The technology theme continued with a look at methods to use intraoperative OCT in epiretinal membrane surgery, and the tremendous potential of strides toward the development of the ‘bionic eye’, and its potential to change lives.
To conclude Wednesday’s programme, a range of topics were covered in free paper sessions, including the options for presbyopic corneal inlay surgery, offered by Mr Mark Wevill from Optegra Eye Health Care, which sought to stress the importance of patient selection in the success of this emerging range of treatment options.
Mr Jay Dermott (Optegra Eye Sciences) presented comparative results of multifocal versus trifocal IOL technologies, Dr Andreas Hartwig (Optegra Eye Sciences) presented interim results of an intraoperative imaging system for monofocal toric IOL alignment. To conclude, Mr Say Aun Quah spoke on real-life case learnings regarding the effects of patient medication on pupil diameter, and the importance of this in patients undergoing IOL surgery, particularly the effects it has on visual symptoms and outcomes.
The accredited workshop on the second day was an opportunity for more of a hands-on and interactive format, attended by consultants, ophthalmic professionals including nurses, health-care technicians and optometrists.

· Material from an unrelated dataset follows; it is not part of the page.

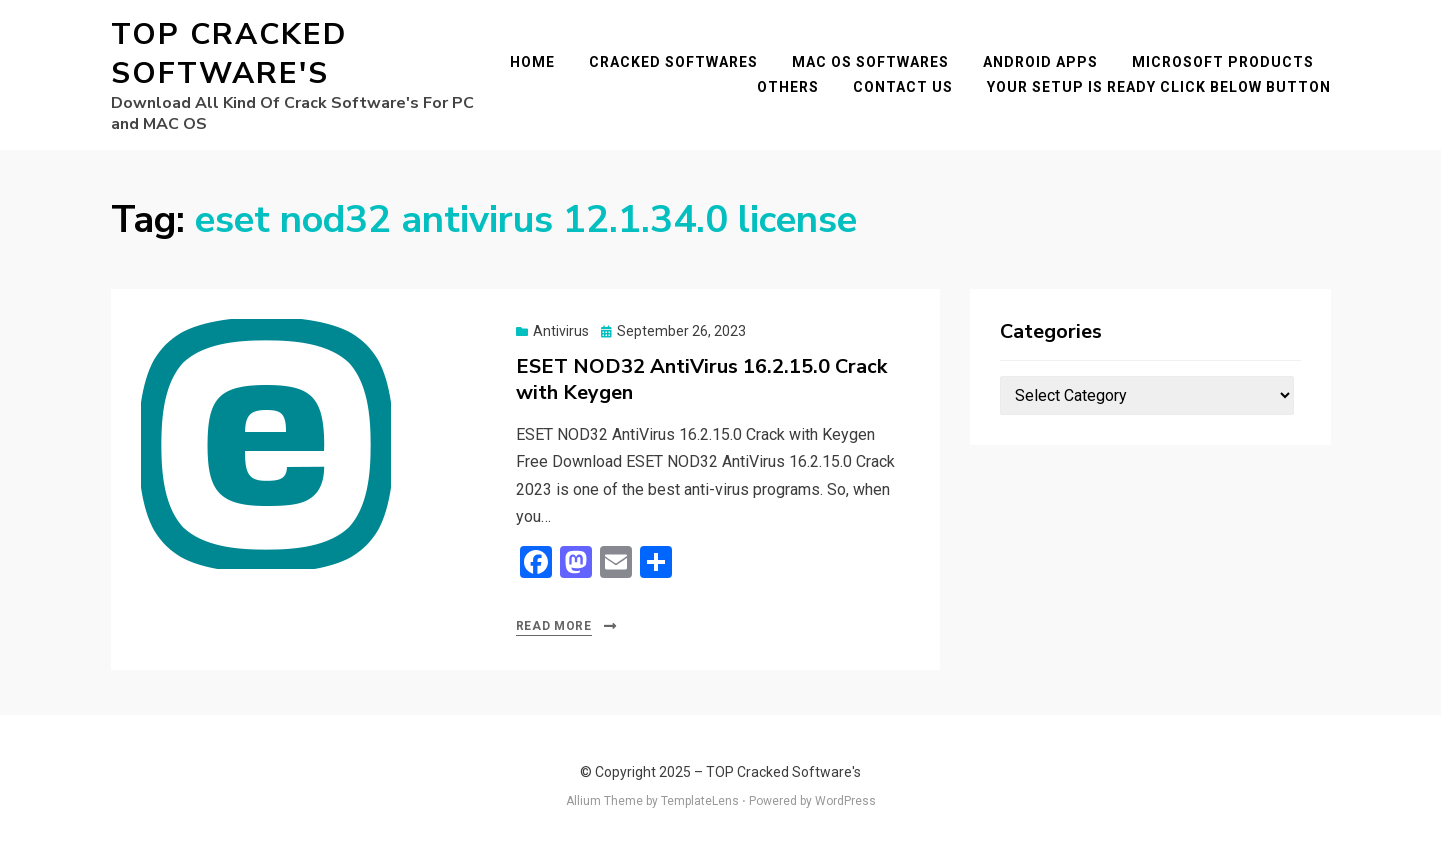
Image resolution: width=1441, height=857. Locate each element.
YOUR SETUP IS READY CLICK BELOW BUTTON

Lyn Millbank from the Zeiss Academy gave an overview of developments in ocular biometry and summarized how current IOL power calculation formulae should be applied. The presentation was concluded with a real-time demonstration of the features of the newly developed IOL Master 700 instrument.
Prof. John Wild provided an informative overview reminding the audience of the definition of glaucoma as well as an interpretation of visual fields and retinal OCT data. He pointed out the need to consider graphical diagnostic results as well as statistical approaches that can be used to look at structure versus functional deficits as well as disease progression.
A presentation entitled “What’s new in retinal OCT interpretation?” by Mr Nicholas Lee from Hillingdon Hospital and Western Eye Hospital provided delegates with an update on advances in diagnosis and treatment of retinal conditions and also focused on OCT imaging illustrating the effects of treatments now available.
In a technical presentation Dr Andreas Hartwig (Optegra Eye Sciences) gave an overview of ocular higher order aberrations for the eye care practitioner. He described ways of visualizing higher order aberrations and pointed out which terms are useful to consider in clinical practice.
Christa Gore and Michelle Hanratty (Optegra) provided an insightful presentation offering tips for managing refractive surgery patients. An overview of patient suitability and flow and post-operative evaluation was provided.
The day was concluded by an interactive presentation on OCT led by Lyn Millbank. Participants had the opportunity to have an OCT scan and have their images discussed by the group. One attendee, Mr. George Mumford (optometrist), commented ‘I found the presentations and workshops stimulating and very relevant to clinical practice. I particularly enjoyed the interactive format with the multidisciplinary group of eye health professionals.’
Attracting nearly 80 attendees across the two days, the event was largely a consultant-led symposium and CPD and CET points were available for surgeons and optometrists attending.